TASK STATEMENT —
Pictures do not belong in the copy. Write out exactly the lines from the one containing "The width and height of the screenshot is (669, 376)." through the end of the data.

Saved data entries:
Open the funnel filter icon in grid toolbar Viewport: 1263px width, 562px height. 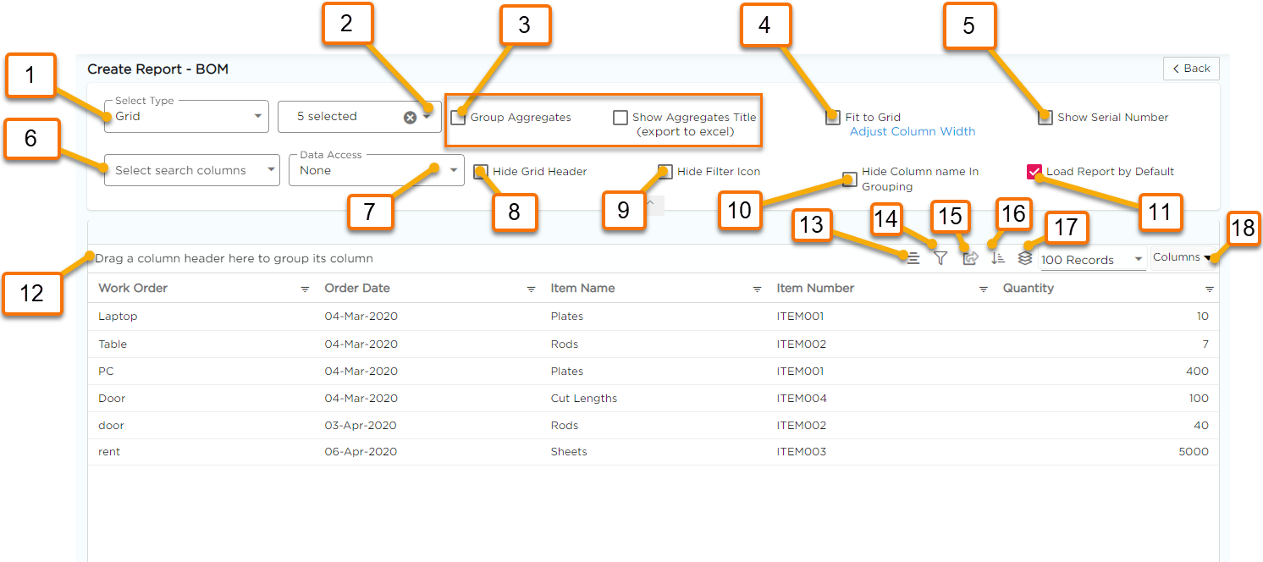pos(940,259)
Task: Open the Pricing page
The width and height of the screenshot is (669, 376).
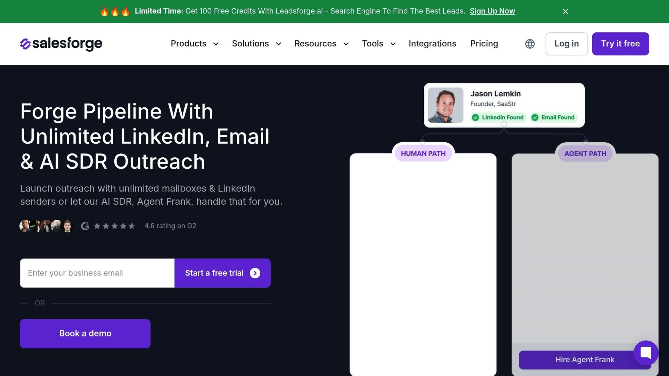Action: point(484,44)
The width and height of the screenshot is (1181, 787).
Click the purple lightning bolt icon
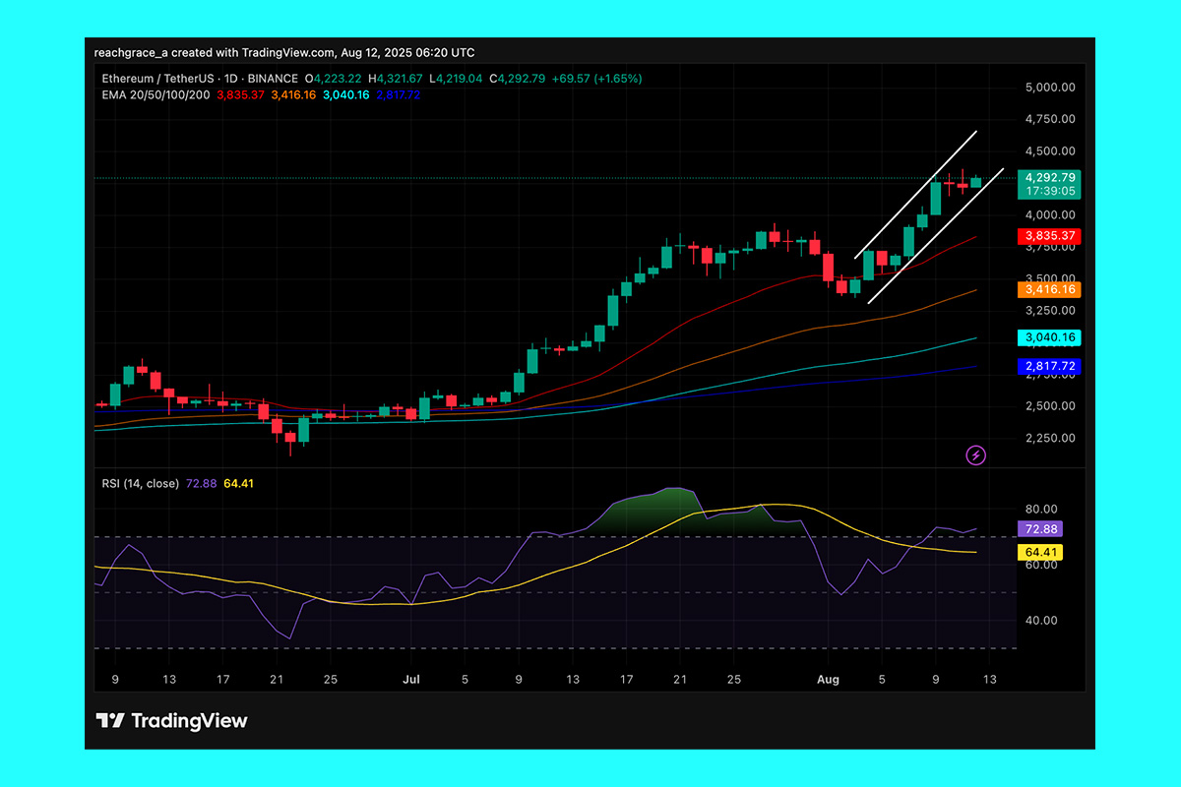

WRITTEN ANSWER —
The width and height of the screenshot is (669, 376).
Action: point(484,44)
The width and height of the screenshot is (1181, 787).
Click the purple lightning bolt icon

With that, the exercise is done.